EXERCISE OBJECTIVE: All that belongs in the answer is the lines from the one containing "This screenshot has height=447, width=606." to the end of the listing below, copied exactly, pictures excluded.

PROVIDED ENTRIES:
※

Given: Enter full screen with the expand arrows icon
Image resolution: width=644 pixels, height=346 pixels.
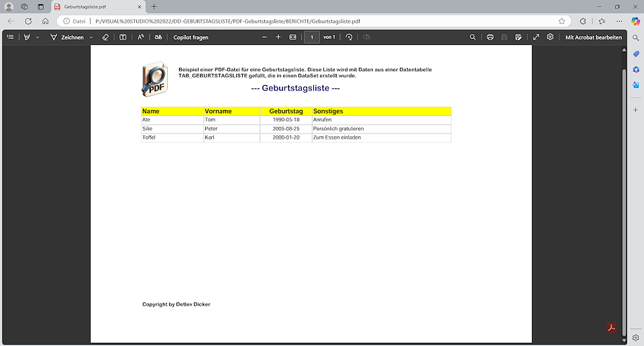Looking at the screenshot, I should 536,38.
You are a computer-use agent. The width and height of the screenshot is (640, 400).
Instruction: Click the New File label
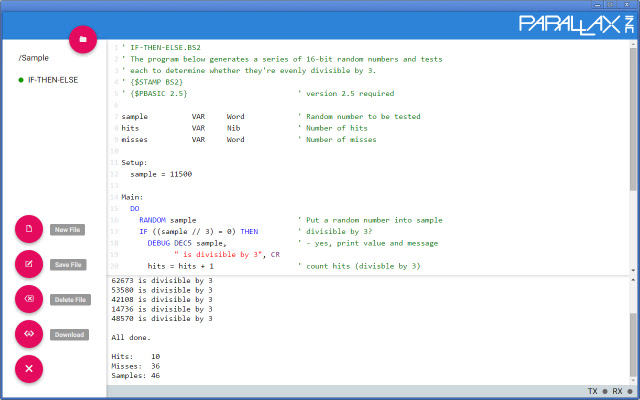coord(68,230)
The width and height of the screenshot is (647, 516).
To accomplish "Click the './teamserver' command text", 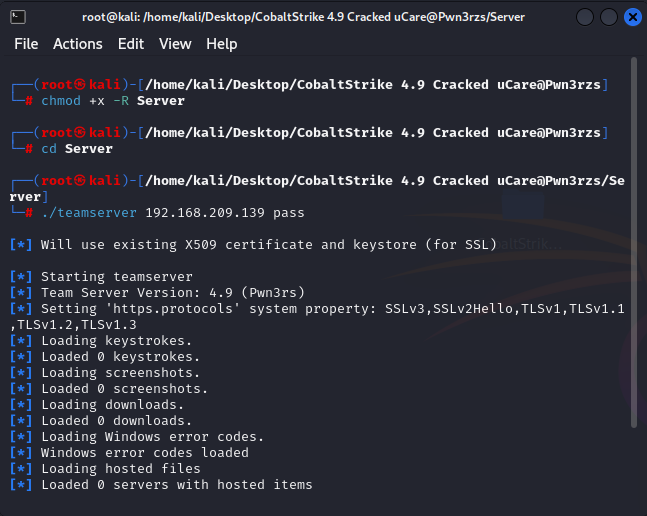I will click(89, 213).
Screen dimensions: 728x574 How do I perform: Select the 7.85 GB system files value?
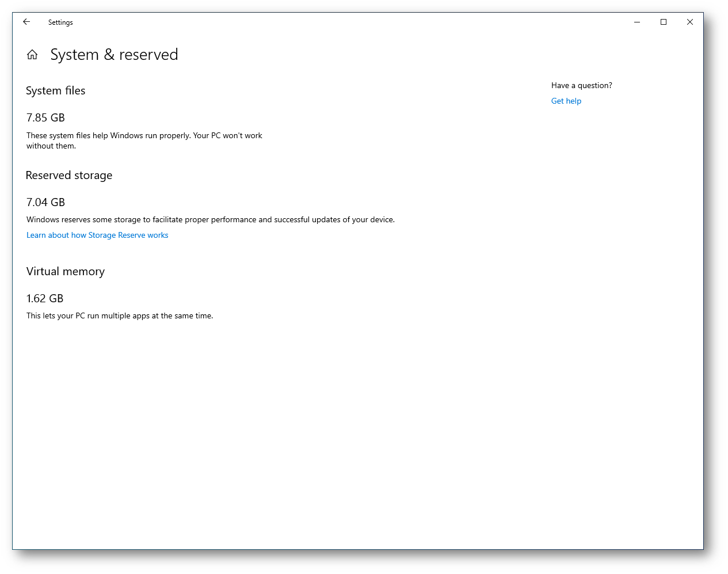(x=45, y=117)
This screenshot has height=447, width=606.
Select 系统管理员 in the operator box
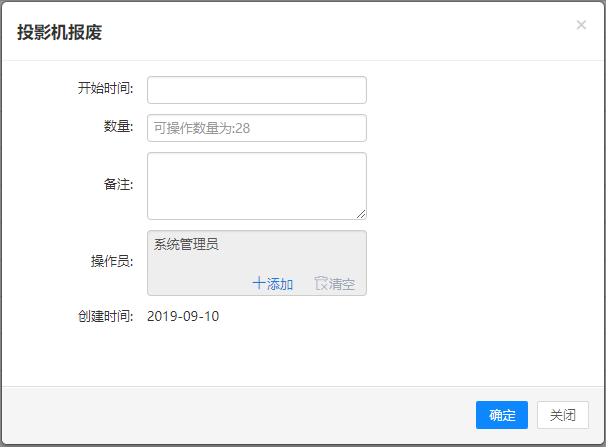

※

ANSWER SPACE:
This screenshot has height=447, width=606.
Select 系统管理员 in the operator box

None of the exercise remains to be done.